Exercise goal:
Write each entry out once more, please, precisely as shown.

Records provided:
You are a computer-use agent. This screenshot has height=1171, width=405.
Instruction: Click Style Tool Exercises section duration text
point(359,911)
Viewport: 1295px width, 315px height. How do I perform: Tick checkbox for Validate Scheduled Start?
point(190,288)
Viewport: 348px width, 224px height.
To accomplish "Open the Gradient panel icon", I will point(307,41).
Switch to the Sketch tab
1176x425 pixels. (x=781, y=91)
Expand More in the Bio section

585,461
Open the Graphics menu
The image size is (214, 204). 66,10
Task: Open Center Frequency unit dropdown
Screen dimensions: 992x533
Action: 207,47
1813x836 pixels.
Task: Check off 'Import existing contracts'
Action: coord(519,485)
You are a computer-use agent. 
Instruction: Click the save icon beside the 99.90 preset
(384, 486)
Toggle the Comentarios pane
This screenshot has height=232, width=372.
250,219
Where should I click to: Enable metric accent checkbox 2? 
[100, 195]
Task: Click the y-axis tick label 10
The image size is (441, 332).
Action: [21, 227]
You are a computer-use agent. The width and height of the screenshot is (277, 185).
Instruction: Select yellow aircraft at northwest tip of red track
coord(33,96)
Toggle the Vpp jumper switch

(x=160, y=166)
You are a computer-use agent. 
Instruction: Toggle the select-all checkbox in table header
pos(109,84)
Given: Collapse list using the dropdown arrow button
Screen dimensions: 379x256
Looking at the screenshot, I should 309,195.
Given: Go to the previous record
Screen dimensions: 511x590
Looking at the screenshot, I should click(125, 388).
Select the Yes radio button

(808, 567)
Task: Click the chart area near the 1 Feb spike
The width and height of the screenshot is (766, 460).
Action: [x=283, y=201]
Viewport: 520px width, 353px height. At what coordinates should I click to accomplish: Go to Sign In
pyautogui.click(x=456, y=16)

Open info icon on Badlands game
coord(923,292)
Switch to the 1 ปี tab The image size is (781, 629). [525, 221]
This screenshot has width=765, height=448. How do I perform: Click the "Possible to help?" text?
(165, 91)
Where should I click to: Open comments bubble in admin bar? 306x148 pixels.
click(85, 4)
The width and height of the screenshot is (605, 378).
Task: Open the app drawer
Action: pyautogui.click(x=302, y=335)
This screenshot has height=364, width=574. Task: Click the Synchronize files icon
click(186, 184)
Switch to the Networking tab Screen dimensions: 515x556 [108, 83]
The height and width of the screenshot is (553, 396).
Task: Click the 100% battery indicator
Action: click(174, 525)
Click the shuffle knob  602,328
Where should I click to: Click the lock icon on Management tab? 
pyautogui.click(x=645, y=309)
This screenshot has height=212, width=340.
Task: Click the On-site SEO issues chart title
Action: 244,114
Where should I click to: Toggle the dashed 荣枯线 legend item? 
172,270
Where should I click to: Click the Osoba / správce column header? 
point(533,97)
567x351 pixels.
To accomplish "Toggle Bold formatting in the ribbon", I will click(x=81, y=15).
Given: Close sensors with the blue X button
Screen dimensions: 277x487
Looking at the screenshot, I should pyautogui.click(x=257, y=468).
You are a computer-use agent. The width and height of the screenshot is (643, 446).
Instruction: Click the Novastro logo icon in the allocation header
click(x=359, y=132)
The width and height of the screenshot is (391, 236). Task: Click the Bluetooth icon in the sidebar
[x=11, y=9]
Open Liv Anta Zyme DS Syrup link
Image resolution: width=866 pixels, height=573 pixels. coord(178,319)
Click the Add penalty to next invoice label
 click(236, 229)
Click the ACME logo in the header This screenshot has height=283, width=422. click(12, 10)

Output below:
You are a computer-use agent. This screenshot has height=1171, width=405.
Instruction: Click Style Tool Exercises section duration text
point(359,911)
Viewport: 1295px width, 315px height. How do I perform: Tick checkbox for Validate Scheduled Start?
point(190,288)
Viewport: 348px width, 224px height.
To accomplish "Open the Gradient panel icon", I will point(307,41).
Switch to the Sketch tab
1176x425 pixels. (x=781, y=91)
Expand More in the Bio section

585,461
Open the Graphics menu
The image size is (214, 204). 66,10
Task: Open Center Frequency unit dropdown
Screen dimensions: 992x533
Action: 207,47
1813x836 pixels.
Task: Check off 'Import existing contracts'
Action: coord(519,485)
You are a computer-use agent. 
Instruction: Click the save icon beside the 99.90 preset
(384, 486)
Toggle the Comentarios pane
This screenshot has height=232, width=372.
250,219
Where should I click to: Enable metric accent checkbox 2? 
[100, 195]
Task: Click the y-axis tick label 10
The image size is (441, 332).
Action: [21, 227]
You are a computer-use agent. The width and height of the screenshot is (277, 185).
Instruction: Select yellow aircraft at northwest tip of red track
coord(33,96)
Toggle the Vpp jumper switch

(x=160, y=166)
You are a computer-use agent. 
Instruction: Toggle the select-all checkbox in table header
pos(109,84)
Given: Collapse list using the dropdown arrow button
Screen dimensions: 379x256
Looking at the screenshot, I should 309,195.
Given: Go to the previous record
Screen dimensions: 511x590
Looking at the screenshot, I should click(125, 388).
Select the Yes radio button

(808, 567)
Task: Click the chart area near the 1 Feb spike
The width and height of the screenshot is (766, 460).
Action: [x=283, y=201]
Viewport: 520px width, 353px height. At what coordinates should I click to accomplish: Go to Sign In
pyautogui.click(x=456, y=16)

Open info icon on Badlands game
coord(923,292)
Switch to the 1 ปี tab The image size is (781, 629). [525, 221]
This screenshot has width=765, height=448. How do I perform: Click the "Possible to help?" text?
(165, 91)
Where should I click to: Open comments bubble in admin bar? 306x148 pixels.
click(85, 4)
The width and height of the screenshot is (605, 378).
Task: Open the app drawer
Action: pyautogui.click(x=302, y=335)
This screenshot has height=364, width=574. Task: Click the Synchronize files icon
click(186, 184)
Switch to the Networking tab Screen dimensions: 515x556 [108, 83]
The height and width of the screenshot is (553, 396).
Task: Click the 100% battery indicator
Action: click(174, 525)
Click the shuffle knob  602,328
Where should I click to: Click the lock icon on Management tab? 
pyautogui.click(x=645, y=309)
This screenshot has height=212, width=340.
Task: Click the On-site SEO issues chart title
Action: 244,114
Where should I click to: Toggle the dashed 荣枯线 legend item? 
172,270
Where should I click to: Click the Osoba / správce column header? 
point(533,97)
567x351 pixels.
To accomplish "Toggle Bold formatting in the ribbon", I will click(x=81, y=15).
Given: Close sensors with the blue X button
Screen dimensions: 277x487
Looking at the screenshot, I should pyautogui.click(x=257, y=468).
You are a computer-use agent. The width and height of the screenshot is (643, 446).
Instruction: Click the Novastro logo icon in the allocation header
click(x=359, y=132)
The width and height of the screenshot is (391, 236). Task: Click the Bluetooth icon in the sidebar
[x=11, y=9]
Open Liv Anta Zyme DS Syrup link
Image resolution: width=866 pixels, height=573 pixels. coord(178,319)
Click the Add penalty to next invoice label
 click(236, 229)
Click the ACME logo in the header This screenshot has height=283, width=422. click(12, 10)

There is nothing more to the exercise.